Wisconsin high school teacher James R. Ebert does a masterful job as he combines interviews and printed primary sources in this remarkable telling of the infantryman’s experience during the Vietnam War. Ebert tells the story of the US Army and a few US Marine infantrymen during the Vietnam War.
He takes their story from induction into the service through basic and advanced individual training, arrival in Vietnam, their first combat experiences, the first killed in action they experience, in some cases the soldier’s death, and the freedom birds that take them back to the world. Ebert points out while infantryman accounted for less than 10% of the American troops in Vietnam, the infantry suffered more than 80% of the losses.
Ebert uses an interesting technique starting every chapter with a letter by Leonard Dutcher to his parents. Dutcher just wanted to do his part for God and country and go home at the end of his 12-month tour (13 for Marines). In the last chapter, we find out that Dutcher was killed. It caught me off guard and added to the impact of the book. Ebert takes many of the soldiers and Marines experiences word for word from the individual himself through interviews or letters. It is a collective look at similarities of the many infantry soldiers and Marines in the war. It is a very personal account from many points of view.

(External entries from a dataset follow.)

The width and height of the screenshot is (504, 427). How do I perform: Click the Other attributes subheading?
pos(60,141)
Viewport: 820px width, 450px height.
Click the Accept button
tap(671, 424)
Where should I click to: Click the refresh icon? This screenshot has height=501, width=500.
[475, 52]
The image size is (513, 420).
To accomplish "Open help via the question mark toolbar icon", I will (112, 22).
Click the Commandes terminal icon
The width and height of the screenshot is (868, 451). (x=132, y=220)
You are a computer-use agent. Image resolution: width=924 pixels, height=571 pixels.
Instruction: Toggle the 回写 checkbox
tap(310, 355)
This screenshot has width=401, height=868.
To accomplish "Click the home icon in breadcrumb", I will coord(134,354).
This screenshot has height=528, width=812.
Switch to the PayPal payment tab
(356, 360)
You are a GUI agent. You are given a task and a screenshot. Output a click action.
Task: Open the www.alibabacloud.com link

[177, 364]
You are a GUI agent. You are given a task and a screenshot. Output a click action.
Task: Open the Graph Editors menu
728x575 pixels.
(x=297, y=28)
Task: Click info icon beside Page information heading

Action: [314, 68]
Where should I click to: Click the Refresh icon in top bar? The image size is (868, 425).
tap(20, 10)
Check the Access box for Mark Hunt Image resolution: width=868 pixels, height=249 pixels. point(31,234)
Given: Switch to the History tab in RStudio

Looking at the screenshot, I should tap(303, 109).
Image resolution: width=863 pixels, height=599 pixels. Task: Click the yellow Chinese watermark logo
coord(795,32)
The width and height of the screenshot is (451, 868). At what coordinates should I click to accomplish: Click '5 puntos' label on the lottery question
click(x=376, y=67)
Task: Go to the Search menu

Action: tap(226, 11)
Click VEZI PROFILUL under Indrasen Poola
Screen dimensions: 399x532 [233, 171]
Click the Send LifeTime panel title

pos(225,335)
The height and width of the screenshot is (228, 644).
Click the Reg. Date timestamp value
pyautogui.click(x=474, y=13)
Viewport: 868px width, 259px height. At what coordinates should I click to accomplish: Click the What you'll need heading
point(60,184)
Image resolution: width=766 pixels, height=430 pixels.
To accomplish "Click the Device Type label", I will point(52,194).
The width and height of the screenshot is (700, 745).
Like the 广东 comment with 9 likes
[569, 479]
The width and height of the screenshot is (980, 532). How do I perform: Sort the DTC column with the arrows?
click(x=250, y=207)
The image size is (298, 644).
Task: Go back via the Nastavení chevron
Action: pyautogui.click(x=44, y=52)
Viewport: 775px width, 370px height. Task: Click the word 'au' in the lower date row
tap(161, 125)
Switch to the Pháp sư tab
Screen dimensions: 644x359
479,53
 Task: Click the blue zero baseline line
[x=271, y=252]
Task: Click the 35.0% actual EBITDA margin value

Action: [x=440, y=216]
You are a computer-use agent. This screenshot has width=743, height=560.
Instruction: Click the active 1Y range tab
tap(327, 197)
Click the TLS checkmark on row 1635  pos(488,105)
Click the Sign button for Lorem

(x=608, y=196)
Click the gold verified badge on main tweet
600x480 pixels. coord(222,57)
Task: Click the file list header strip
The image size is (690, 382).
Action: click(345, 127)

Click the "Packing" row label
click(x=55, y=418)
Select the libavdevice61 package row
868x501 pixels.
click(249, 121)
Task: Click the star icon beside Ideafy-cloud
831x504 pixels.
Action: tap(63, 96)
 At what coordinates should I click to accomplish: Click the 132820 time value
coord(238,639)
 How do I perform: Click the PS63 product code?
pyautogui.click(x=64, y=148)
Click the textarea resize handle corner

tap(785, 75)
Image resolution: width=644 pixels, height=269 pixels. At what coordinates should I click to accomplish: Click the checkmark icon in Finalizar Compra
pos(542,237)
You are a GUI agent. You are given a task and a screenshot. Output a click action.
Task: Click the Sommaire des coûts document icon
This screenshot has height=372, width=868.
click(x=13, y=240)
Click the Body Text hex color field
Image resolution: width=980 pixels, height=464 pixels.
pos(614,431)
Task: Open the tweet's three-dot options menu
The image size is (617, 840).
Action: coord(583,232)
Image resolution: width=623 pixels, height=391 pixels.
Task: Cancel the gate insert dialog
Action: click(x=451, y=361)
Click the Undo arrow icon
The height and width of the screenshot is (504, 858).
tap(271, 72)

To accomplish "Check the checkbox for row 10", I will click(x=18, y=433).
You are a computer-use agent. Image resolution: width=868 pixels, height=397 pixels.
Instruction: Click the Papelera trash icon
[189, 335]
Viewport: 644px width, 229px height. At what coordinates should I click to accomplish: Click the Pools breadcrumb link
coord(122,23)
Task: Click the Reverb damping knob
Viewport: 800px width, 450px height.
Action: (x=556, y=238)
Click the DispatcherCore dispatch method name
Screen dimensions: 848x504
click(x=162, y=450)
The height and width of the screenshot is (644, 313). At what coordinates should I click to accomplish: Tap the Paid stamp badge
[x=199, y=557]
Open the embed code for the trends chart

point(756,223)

This book is an important book in Vietnam War literature. The book shows what the grunts went through. I felt guilty after reading the book. Why? I graduated high school in 1971. Some of my high school classmates went to Vietnam and fought. Everett Maxwell was killed in action. I went to college and was ultimately commissioned a second lieutenant in the infantry, went to airborne school and served three years active duty. My becoming an officer deferred my entry on active duty from 1971 to 1975. My deferred entry on active duty is the reason for my reflective thoughts.